The price for telematics technology is coming down, making it more cost effective for contractors to install systems and reap the benefits of all the data that is available. While most contractors are aware of the operational benefits of telematics – equipment location, hours of service, idling times, etc. – Peterson says there’s a lot more information that contractors can use to decrease risks and modify driver behavior during trucking operations.
Some items that can be monitored by a telematics system include:
Headway monitoring and warning allows companies to know how closely their drivers are following vehicles in front of them. Many drivers overestimate how much headway they have to the car in front of them, resulting in insufficient time to react if the car ahead unexpectedly stops or slows down.
Hard braking is a good indication of driver behavior. Hard braking is a measure of driver events where there has been rapid deceleration. It can also be an indicator of following too closely, aggressive, inattentive or unsafe driving.
Speed measurement can relay how fast a driver is going. Management may set parameters, and if they are broken, an alert is generated, such as an email.
“These are just a few examples of how you can monitor driver behavior,” says Peterson. “As a telematics user, you may be overloaded by the information from these systems. Given limited resources, it’s best to focus on one or two items, such as hard braking. You can’t chase every speeding event that comes your way, but if you have a driver who is consistently hard braking, you can take steps to modify that behavior.”
There are myriad telematics systems available on the market today. Some are hard-dash installed into the vehicle, some are “plug-and-play,” and others are simply app-based solutions on smart phones.
Event camera systems can be considered one of the most advanced systems available. These systems can view traffic ahead and activity in the cab of the vehicle. It can also be programmed so that when triggered, it will record several seconds before and after the event.
For example, following a hard-braking incident, company management reviews the video and determines the driver had plenty of following distance but failed to note stopped traffic ahead early enough. The subsequent coaching session can focus on the actual deficiency rather than just the fact that they had a hard brake.
Each telematics system has its advantages and disadvantages and you have to pick one that fits your business. “It doesn’t take a complex system to monitor hard braking,” says Peterson. “In certain limited circumstances an app-based solution might work best for you, and it’s cheaper than an event camera system. But a smart phone app has challenges with mixed signals and false positives, so you have to weigh what’s going to work best for your company.”
According to statistics from the National Highway Transportation Safety Administration (NHTSA), even though the number of fatal crashes has been declining in recent years, the overall crash count in the country, including property crashes, is increasing.
“There’s a lot of distractions for drivers today,” says Peterson. “In addition to more traffic, drivers are dealing with texts, emails, phone calls – even conversation can be distracting.”
Peterson says management can campaign for less distractions for drivers by building it into the corporate culture.
“There needs to be a cultural shift when it comes to sending and receiving calls and texts,” he says. “We all know that texting while driving is bad, but there seems to be a disconnect between what we know and what we do.”

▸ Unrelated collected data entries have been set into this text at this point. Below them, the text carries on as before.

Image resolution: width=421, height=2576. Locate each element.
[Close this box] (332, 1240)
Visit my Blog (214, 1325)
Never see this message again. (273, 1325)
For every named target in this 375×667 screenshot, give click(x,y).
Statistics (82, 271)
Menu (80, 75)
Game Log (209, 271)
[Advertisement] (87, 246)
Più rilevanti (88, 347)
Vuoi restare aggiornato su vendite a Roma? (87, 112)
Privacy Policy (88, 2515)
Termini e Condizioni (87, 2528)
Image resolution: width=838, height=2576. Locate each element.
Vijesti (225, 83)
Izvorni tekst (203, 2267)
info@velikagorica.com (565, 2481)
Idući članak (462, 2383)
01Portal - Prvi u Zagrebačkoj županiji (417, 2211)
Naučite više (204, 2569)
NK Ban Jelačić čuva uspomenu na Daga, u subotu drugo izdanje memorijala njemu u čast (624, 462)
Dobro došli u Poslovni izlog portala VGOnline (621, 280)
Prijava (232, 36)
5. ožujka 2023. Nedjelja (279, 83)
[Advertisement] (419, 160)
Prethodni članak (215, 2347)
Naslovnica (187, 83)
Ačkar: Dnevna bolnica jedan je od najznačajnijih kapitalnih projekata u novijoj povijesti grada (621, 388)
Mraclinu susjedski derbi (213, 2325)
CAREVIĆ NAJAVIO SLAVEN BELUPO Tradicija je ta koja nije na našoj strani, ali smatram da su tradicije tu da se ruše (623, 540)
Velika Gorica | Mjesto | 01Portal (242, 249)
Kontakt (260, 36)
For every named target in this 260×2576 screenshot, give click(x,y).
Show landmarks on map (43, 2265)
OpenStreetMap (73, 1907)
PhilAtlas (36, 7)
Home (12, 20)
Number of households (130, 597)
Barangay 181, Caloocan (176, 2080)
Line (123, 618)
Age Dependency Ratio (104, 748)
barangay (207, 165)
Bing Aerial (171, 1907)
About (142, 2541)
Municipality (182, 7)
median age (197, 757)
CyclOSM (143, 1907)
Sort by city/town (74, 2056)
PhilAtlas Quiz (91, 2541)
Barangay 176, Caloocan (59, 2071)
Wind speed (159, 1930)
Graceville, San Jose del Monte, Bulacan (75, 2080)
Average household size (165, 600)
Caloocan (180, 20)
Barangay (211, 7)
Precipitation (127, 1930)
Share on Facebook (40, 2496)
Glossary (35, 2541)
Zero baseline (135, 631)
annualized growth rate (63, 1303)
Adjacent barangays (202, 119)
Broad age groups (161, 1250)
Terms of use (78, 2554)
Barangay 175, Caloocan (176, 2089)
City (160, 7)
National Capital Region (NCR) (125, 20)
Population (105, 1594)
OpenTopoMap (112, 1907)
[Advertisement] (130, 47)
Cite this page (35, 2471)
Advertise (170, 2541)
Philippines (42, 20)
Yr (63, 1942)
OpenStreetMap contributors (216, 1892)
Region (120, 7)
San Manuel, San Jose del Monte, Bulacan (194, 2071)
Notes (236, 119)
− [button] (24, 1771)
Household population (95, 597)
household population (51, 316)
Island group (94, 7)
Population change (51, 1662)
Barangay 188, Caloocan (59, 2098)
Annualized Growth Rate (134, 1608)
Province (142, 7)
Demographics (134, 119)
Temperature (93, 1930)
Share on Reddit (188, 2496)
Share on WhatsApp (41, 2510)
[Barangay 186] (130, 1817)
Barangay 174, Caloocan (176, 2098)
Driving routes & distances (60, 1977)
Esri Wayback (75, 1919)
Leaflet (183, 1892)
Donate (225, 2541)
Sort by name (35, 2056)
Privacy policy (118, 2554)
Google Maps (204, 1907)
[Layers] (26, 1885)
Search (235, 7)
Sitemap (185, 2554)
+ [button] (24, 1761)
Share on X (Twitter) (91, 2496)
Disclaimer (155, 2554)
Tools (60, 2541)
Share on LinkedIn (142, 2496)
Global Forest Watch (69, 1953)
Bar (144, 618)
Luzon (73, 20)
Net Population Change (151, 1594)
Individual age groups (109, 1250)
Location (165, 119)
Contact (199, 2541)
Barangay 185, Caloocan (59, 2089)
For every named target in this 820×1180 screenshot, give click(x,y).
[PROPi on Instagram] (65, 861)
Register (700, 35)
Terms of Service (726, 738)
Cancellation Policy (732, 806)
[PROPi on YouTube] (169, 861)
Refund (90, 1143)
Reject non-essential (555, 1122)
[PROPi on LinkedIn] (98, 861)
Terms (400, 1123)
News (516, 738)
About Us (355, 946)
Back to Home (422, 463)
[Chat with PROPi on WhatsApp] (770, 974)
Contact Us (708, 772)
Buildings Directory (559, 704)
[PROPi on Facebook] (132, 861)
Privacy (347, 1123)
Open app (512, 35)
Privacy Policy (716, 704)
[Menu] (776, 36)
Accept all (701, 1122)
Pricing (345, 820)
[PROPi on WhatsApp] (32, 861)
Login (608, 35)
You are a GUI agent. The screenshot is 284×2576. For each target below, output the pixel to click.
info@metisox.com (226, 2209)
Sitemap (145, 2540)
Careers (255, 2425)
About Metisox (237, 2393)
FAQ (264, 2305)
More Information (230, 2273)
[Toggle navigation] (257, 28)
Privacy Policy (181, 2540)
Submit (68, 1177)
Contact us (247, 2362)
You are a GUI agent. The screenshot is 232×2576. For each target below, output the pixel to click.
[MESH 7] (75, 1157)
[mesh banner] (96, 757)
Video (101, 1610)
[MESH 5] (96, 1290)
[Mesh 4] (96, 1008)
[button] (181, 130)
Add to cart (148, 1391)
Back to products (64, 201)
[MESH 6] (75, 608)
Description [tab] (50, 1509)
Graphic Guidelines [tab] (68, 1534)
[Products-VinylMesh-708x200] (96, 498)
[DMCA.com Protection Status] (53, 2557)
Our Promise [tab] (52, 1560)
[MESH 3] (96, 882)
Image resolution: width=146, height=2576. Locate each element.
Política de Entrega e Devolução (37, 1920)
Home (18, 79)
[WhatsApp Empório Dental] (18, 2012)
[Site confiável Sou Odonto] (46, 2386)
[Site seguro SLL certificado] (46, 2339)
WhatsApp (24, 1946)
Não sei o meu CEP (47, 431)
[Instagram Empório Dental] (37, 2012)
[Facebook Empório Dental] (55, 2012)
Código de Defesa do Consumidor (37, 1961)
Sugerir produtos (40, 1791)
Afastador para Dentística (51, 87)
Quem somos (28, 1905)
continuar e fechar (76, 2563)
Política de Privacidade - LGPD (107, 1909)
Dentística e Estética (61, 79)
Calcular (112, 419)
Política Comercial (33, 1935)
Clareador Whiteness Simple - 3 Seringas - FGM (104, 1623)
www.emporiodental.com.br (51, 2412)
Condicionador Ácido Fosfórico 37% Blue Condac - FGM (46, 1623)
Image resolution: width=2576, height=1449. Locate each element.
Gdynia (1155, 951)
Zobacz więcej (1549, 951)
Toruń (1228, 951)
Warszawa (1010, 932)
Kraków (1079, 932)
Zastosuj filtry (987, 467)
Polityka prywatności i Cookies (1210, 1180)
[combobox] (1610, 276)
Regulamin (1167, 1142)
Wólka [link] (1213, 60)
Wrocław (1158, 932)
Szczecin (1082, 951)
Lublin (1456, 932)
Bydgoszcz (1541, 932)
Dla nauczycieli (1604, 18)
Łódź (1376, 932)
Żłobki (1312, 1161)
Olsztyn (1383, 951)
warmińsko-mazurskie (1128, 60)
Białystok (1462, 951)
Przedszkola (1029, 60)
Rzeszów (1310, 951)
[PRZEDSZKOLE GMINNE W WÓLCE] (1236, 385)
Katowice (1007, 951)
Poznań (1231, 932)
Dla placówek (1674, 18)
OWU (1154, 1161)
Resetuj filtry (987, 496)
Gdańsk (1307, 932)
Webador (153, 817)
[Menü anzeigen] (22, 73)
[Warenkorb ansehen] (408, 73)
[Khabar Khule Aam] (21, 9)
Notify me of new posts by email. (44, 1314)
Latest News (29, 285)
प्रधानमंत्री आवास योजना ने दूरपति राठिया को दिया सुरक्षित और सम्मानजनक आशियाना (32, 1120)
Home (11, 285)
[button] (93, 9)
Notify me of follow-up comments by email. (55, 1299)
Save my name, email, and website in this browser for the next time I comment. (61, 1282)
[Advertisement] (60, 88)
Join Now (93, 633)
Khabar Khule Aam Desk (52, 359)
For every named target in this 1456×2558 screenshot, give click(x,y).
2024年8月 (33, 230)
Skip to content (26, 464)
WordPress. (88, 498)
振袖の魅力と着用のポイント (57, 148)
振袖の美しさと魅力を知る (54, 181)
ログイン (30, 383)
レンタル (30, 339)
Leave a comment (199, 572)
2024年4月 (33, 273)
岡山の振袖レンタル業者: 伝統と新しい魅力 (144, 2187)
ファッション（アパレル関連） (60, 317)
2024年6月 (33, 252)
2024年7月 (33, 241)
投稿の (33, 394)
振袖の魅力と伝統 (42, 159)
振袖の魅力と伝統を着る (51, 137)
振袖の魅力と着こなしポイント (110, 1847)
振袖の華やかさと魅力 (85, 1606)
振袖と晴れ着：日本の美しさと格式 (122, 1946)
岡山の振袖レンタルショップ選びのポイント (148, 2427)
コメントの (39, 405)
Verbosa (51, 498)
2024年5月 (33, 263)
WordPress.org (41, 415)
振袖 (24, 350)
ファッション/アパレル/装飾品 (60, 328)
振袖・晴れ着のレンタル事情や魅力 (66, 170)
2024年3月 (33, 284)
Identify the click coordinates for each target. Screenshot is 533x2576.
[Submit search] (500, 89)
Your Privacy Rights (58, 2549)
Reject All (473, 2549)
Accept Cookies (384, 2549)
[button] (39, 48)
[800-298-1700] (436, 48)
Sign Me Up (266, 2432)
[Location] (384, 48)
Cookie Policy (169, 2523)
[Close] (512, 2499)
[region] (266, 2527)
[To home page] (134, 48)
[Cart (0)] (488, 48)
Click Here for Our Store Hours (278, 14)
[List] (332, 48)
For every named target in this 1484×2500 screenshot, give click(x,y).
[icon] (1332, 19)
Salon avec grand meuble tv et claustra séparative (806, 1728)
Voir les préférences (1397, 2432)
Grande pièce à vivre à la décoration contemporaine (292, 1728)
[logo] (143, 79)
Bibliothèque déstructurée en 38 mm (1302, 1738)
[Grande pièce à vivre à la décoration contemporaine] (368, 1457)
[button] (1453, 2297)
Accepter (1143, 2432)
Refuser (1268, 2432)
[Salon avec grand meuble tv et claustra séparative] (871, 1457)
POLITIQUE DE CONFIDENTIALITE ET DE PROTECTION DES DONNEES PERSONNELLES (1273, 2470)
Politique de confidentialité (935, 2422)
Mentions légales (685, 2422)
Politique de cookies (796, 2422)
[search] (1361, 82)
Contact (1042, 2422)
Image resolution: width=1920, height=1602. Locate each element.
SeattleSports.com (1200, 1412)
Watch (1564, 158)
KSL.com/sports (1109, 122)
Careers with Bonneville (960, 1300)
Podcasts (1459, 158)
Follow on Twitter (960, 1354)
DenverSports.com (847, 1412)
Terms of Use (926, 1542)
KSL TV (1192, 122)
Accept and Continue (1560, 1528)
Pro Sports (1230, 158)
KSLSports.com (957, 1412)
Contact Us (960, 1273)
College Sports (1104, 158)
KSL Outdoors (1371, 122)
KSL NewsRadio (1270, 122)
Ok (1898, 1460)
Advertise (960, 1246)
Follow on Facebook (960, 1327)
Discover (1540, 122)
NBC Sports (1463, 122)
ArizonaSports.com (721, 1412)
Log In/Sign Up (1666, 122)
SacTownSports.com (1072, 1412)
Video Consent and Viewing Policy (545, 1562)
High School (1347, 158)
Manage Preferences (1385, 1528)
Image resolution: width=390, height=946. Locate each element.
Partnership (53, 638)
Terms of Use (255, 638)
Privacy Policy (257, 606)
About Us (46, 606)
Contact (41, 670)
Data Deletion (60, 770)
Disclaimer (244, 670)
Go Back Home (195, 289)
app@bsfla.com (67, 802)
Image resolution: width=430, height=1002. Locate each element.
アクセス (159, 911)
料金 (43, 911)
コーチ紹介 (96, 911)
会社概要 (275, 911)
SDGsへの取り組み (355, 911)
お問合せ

Peterson says this decree needs to come from the top down. “Ask drivers to place their phones on ‘do not disturb’ to eliminate texts and stop or restrict phone calls while driving,” he says. “Drivers can be instructed to only answer or make a phone call when safely parked.”
Telematics data can help you improve risk management and monitor driver behavior, which can help you increase your bottom line, but more importantly, it can create a safer environment for everyone sharing the road.
And while zero incidents is a great goal, Peterson says the focus should always be on improving the numbers day by day.
“Don’t let the idea of getting to zero stop you from getting better,” he says.